● Assignment:
Word for word, quote the lines from the one containing "Click the magic wand actions icon" to the end of the entries below, including both. Leave pictures out.

● Input data:
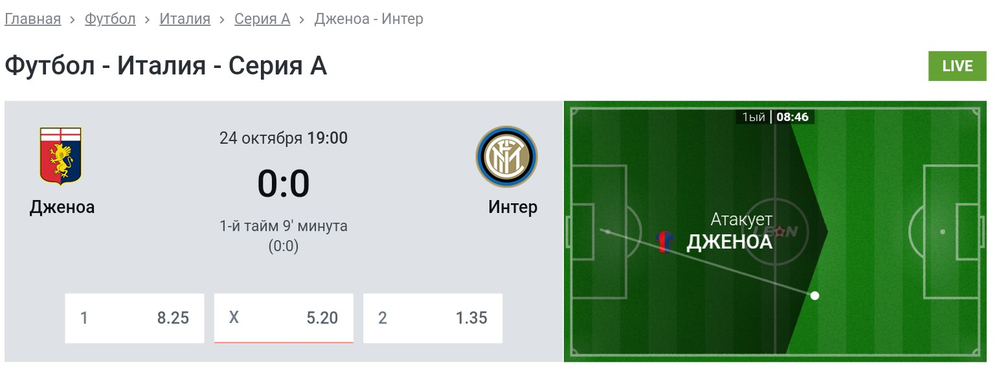Click the 1ый 08:46 match timer
This screenshot has width=999, height=380.
[775, 117]
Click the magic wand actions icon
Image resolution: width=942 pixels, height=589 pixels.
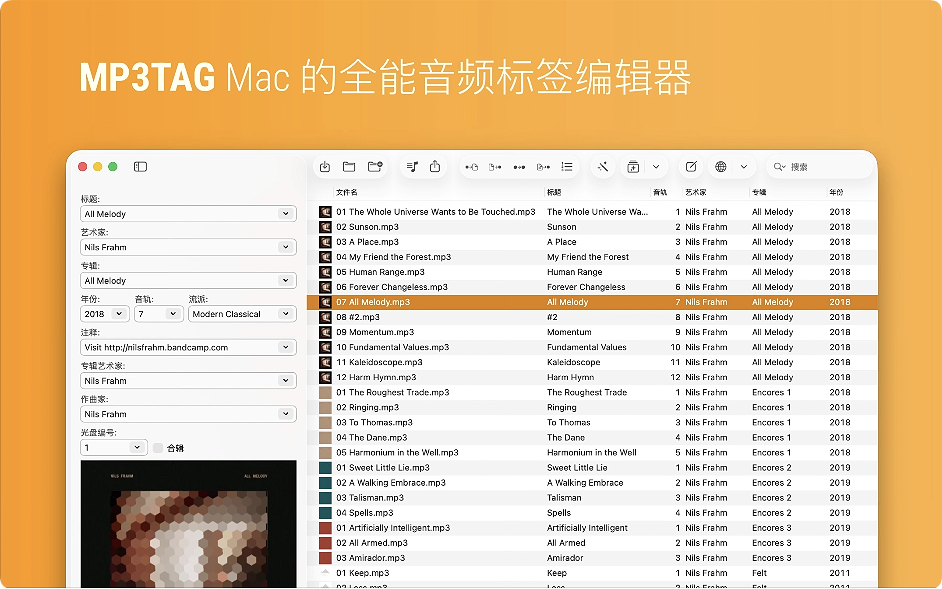(x=603, y=167)
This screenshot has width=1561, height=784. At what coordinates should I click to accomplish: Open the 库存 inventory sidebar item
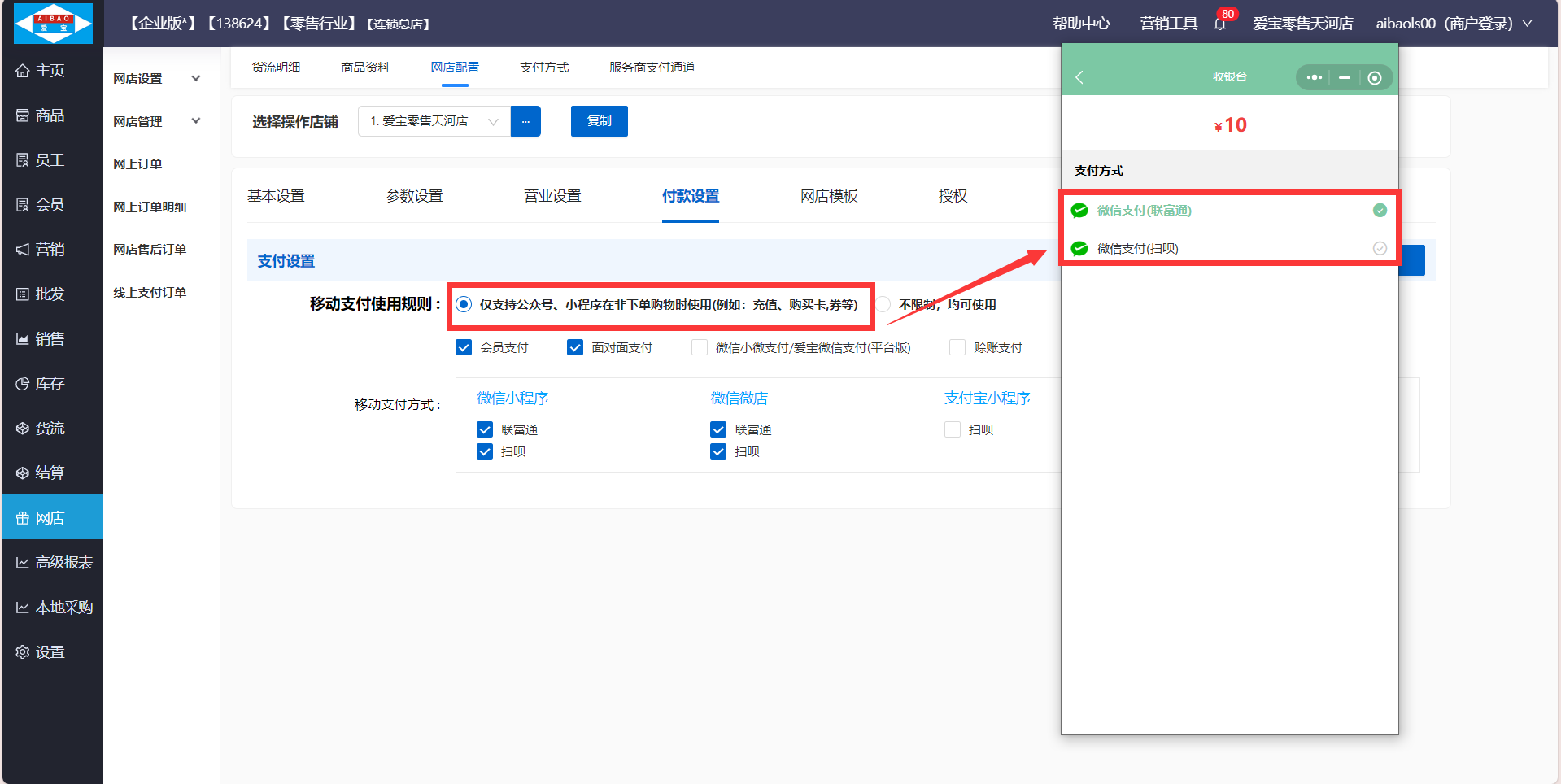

● Exercise result:
Click the magic wand actions icon
Image resolution: width=942 pixels, height=589 pixels.
(x=603, y=167)
This screenshot has width=1561, height=784. At what coordinates should I click to accomplish: Open the 库存 inventory sidebar item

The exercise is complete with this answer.